== What the exercise asks ==
Set down only what runs from the line containing "Click the pencil" through the last line of the data, exactly as it reads.

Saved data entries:
- - - - -

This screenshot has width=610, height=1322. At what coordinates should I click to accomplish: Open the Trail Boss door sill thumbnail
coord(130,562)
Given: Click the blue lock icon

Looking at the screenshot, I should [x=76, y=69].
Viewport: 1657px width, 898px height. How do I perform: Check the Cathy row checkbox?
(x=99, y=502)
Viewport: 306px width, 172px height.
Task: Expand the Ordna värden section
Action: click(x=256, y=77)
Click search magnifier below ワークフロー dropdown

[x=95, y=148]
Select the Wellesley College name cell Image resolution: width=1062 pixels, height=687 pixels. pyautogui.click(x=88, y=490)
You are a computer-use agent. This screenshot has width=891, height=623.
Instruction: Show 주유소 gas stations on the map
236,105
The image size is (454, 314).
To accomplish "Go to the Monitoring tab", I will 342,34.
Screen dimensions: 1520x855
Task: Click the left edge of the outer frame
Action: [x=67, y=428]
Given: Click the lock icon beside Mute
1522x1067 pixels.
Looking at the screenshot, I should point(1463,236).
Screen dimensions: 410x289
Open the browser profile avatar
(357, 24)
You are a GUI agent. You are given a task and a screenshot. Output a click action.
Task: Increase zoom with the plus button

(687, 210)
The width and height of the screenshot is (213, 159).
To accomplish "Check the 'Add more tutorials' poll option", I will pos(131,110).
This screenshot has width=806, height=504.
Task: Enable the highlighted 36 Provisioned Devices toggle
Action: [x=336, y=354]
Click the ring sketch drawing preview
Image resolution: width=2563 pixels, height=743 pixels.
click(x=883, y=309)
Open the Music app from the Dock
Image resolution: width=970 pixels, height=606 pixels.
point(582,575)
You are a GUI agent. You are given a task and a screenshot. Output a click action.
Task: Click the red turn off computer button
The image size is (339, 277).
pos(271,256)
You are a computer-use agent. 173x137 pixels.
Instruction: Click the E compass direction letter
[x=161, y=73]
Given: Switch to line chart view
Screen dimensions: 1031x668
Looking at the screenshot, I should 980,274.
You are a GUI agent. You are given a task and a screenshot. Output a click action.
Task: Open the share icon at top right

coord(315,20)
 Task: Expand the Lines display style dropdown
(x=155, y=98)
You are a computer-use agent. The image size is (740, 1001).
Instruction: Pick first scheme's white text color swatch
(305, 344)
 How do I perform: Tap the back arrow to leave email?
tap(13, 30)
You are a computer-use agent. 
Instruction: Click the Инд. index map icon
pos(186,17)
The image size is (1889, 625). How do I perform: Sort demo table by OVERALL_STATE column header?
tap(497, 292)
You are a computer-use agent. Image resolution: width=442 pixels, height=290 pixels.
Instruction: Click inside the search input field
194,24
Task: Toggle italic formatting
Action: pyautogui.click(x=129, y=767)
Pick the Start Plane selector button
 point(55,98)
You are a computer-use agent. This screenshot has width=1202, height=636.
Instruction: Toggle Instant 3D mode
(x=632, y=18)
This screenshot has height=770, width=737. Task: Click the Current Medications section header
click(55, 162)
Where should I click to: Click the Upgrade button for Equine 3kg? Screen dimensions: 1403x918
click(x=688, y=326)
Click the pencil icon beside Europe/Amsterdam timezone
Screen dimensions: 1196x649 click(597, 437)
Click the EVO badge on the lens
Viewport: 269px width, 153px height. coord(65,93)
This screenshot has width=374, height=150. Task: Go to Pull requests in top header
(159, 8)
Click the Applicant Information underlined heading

- - - - -

== Exercise output ==
Click the pencil icon beside Europe/Amsterdam timezone
Screen dimensions: 1196x649 click(597, 437)
Click the EVO badge on the lens
Viewport: 269px width, 153px height. coord(65,93)
This screenshot has width=374, height=150. Task: Go to Pull requests in top header
(159, 8)
Click the Applicant Information underlined heading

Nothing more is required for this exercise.